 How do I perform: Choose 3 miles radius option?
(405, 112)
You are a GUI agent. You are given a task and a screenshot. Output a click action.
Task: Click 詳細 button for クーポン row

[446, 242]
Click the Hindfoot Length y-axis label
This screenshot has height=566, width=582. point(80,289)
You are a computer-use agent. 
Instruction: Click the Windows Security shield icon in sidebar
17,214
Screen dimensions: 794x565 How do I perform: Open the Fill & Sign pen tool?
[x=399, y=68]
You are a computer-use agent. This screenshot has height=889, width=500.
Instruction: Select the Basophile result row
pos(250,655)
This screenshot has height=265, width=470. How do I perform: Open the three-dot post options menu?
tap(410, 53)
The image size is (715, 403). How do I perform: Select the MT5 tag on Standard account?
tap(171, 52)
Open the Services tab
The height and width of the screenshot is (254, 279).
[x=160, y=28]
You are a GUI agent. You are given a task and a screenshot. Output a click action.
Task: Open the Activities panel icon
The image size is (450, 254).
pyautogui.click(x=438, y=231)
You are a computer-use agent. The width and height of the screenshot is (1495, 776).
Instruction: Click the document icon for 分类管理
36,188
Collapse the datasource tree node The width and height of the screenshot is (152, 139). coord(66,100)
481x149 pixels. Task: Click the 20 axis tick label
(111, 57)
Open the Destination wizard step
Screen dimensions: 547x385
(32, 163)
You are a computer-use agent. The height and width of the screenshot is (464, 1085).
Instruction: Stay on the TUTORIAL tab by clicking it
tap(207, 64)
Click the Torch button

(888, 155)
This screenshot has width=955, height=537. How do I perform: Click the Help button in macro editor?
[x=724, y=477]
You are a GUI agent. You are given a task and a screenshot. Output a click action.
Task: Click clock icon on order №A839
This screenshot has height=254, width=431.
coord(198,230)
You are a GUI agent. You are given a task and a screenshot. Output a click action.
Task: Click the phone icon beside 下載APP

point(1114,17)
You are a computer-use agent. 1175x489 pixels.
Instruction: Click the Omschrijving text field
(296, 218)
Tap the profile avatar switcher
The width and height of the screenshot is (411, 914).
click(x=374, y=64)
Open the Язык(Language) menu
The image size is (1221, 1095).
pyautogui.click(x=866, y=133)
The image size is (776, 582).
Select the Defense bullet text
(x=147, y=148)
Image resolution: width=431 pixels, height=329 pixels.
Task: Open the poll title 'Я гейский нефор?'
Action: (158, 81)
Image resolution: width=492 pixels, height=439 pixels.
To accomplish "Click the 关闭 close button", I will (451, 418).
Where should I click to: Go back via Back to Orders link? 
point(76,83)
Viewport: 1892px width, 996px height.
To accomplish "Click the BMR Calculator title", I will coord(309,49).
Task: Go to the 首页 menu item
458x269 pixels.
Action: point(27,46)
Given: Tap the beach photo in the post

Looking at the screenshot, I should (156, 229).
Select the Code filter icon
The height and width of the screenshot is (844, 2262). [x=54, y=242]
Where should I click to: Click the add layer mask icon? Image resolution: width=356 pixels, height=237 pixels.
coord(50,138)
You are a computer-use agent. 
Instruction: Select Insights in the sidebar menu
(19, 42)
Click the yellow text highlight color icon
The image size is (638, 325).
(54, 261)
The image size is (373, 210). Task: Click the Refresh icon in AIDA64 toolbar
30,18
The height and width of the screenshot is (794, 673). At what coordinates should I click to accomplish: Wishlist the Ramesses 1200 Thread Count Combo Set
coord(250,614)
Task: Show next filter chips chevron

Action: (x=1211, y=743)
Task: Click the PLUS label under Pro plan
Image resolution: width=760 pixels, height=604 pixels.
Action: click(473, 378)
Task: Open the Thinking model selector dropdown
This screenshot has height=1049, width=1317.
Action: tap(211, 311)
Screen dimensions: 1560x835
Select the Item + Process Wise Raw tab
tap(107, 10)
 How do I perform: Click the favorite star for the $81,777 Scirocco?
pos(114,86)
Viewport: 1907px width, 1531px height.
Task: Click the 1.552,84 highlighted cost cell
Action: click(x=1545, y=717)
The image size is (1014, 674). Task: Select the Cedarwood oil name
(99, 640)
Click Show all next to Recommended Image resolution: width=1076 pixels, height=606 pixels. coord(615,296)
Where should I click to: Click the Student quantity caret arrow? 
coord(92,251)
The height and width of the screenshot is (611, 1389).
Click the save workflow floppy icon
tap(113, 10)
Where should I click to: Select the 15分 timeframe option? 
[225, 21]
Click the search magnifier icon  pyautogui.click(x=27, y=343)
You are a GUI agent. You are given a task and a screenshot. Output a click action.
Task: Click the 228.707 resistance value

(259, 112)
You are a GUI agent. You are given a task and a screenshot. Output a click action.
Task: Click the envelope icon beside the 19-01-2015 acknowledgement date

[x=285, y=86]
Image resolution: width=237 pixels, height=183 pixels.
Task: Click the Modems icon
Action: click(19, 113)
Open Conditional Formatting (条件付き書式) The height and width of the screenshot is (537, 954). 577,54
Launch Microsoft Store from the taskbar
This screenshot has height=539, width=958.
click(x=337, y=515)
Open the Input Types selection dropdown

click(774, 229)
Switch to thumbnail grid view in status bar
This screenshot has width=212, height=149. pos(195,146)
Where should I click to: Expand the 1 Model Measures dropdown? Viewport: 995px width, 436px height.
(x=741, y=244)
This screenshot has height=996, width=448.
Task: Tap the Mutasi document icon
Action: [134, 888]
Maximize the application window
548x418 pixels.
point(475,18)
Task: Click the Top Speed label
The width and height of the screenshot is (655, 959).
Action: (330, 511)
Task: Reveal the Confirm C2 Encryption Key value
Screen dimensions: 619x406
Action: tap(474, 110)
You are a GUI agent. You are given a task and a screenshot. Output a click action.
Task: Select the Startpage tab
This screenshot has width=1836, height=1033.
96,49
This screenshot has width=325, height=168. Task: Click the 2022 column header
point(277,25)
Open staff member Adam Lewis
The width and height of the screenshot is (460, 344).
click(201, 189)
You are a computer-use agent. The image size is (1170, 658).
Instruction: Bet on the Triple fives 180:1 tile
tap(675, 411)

**Task objective**
Copy out the data above line for line, without changing anything.

**Solution to this problem**
 How do I perform: Choose 3 miles radius option?
(405, 112)
You are a GUI agent. You are given a task and a screenshot. Output a click action.
Task: Click 詳細 button for クーポン row

[446, 242]
Click the Hindfoot Length y-axis label
This screenshot has height=566, width=582. point(80,289)
You are a computer-use agent. 
Instruction: Click the Windows Security shield icon in sidebar
17,214
Screen dimensions: 794x565 How do I perform: Open the Fill & Sign pen tool?
[x=399, y=68]
You are a computer-use agent. This screenshot has height=889, width=500.
Instruction: Select the Basophile result row
pos(250,655)
This screenshot has height=265, width=470. How do I perform: Open the three-dot post options menu?
tap(410, 53)
The image size is (715, 403). How do I perform: Select the MT5 tag on Standard account?
tap(171, 52)
Open the Services tab
The height and width of the screenshot is (254, 279).
[x=160, y=28]
You are a GUI agent. You are given a task and a screenshot. Output a click action.
Task: Open the Activities panel icon
The image size is (450, 254).
pyautogui.click(x=438, y=231)
You are a computer-use agent. The width and height of the screenshot is (1495, 776).
Instruction: Click the document icon for 分类管理
36,188
Collapse the datasource tree node The width and height of the screenshot is (152, 139). coord(66,100)
481x149 pixels. Task: Click the 20 axis tick label
(111, 57)
Open the Destination wizard step
Screen dimensions: 547x385
(32, 163)
You are a computer-use agent. The height and width of the screenshot is (464, 1085).
Instruction: Stay on the TUTORIAL tab by clicking it
tap(207, 64)
Click the Torch button

(888, 155)
This screenshot has width=955, height=537. How do I perform: Click the Help button in macro editor?
[x=724, y=477]
You are a GUI agent. You are given a task and a screenshot. Output a click action.
Task: Click clock icon on order №A839
This screenshot has height=254, width=431.
coord(198,230)
You are a GUI agent. You are given a task and a screenshot. Output a click action.
Task: Click the phone icon beside 下載APP

point(1114,17)
You are a computer-use agent. 1175x489 pixels.
Instruction: Click the Omschrijving text field
(296, 218)
Tap the profile avatar switcher
The width and height of the screenshot is (411, 914).
click(x=374, y=64)
Open the Язык(Language) menu
The image size is (1221, 1095).
pyautogui.click(x=866, y=133)
The image size is (776, 582).
Select the Defense bullet text
(x=147, y=148)
Image resolution: width=431 pixels, height=329 pixels.
Task: Open the poll title 'Я гейский нефор?'
Action: (158, 81)
Image resolution: width=492 pixels, height=439 pixels.
To accomplish "Click the 关闭 close button", I will (451, 418).
Where should I click to: Go back via Back to Orders link? 
point(76,83)
Viewport: 1892px width, 996px height.
To accomplish "Click the BMR Calculator title", I will coord(309,49).
Task: Go to the 首页 menu item
458x269 pixels.
Action: point(27,46)
Given: Tap the beach photo in the post

Looking at the screenshot, I should (156, 229).
Select the Code filter icon
The height and width of the screenshot is (844, 2262). [x=54, y=242]
Where should I click to: Click the add layer mask icon? Image resolution: width=356 pixels, height=237 pixels.
coord(50,138)
You are a computer-use agent. 
Instruction: Select Insights in the sidebar menu
(19, 42)
Click the yellow text highlight color icon
The image size is (638, 325).
(54, 261)
The image size is (373, 210). Task: Click the Refresh icon in AIDA64 toolbar
30,18
The height and width of the screenshot is (794, 673). At what coordinates should I click to accomplish: Wishlist the Ramesses 1200 Thread Count Combo Set
coord(250,614)
Task: Show next filter chips chevron

Action: (x=1211, y=743)
Task: Click the PLUS label under Pro plan
Image resolution: width=760 pixels, height=604 pixels.
Action: click(473, 378)
Task: Open the Thinking model selector dropdown
This screenshot has height=1049, width=1317.
Action: tap(211, 311)
Screen dimensions: 1560x835
Select the Item + Process Wise Raw tab
tap(107, 10)
 How do I perform: Click the favorite star for the $81,777 Scirocco?
pos(114,86)
Viewport: 1907px width, 1531px height.
Task: Click the 1.552,84 highlighted cost cell
Action: click(x=1545, y=717)
The image size is (1014, 674). Task: Select the Cedarwood oil name
(99, 640)
Click Show all next to Recommended Image resolution: width=1076 pixels, height=606 pixels. coord(615,296)
Where should I click to: Click the Student quantity caret arrow? 
coord(92,251)
The height and width of the screenshot is (611, 1389).
Click the save workflow floppy icon
tap(113, 10)
Where should I click to: Select the 15分 timeframe option? 
[225, 21]
Click the search magnifier icon  pyautogui.click(x=27, y=343)
You are a GUI agent. You are given a task and a screenshot. Output a click action.
Task: Click the 228.707 resistance value

(259, 112)
You are a GUI agent. You are given a task and a screenshot. Output a click action.
Task: Click the envelope icon beside the 19-01-2015 acknowledgement date

[x=285, y=86]
Image resolution: width=237 pixels, height=183 pixels.
Task: Click the Modems icon
Action: click(19, 113)
Open Conditional Formatting (条件付き書式) The height and width of the screenshot is (537, 954). 577,54
Launch Microsoft Store from the taskbar
This screenshot has height=539, width=958.
click(x=337, y=515)
Open the Input Types selection dropdown

click(774, 229)
Switch to thumbnail grid view in status bar
This screenshot has width=212, height=149. pos(195,146)
Where should I click to: Expand the 1 Model Measures dropdown? Viewport: 995px width, 436px height.
(x=741, y=244)
This screenshot has height=996, width=448.
Task: Tap the Mutasi document icon
Action: [134, 888]
Maximize the application window
548x418 pixels.
point(475,18)
Task: Click the Top Speed label
The width and height of the screenshot is (655, 959).
Action: (330, 511)
Task: Reveal the Confirm C2 Encryption Key value
Screen dimensions: 619x406
Action: tap(474, 110)
You are a GUI agent. You are given a task and a screenshot. Output a click action.
Task: Select the Startpage tab
This screenshot has width=1836, height=1033.
96,49
This screenshot has width=325, height=168. Task: Click the 2022 column header
point(277,25)
Open staff member Adam Lewis
The width and height of the screenshot is (460, 344).
click(201, 189)
You are a computer-use agent. The image size is (1170, 658).
Instruction: Bet on the Triple fives 180:1 tile
tap(675, 411)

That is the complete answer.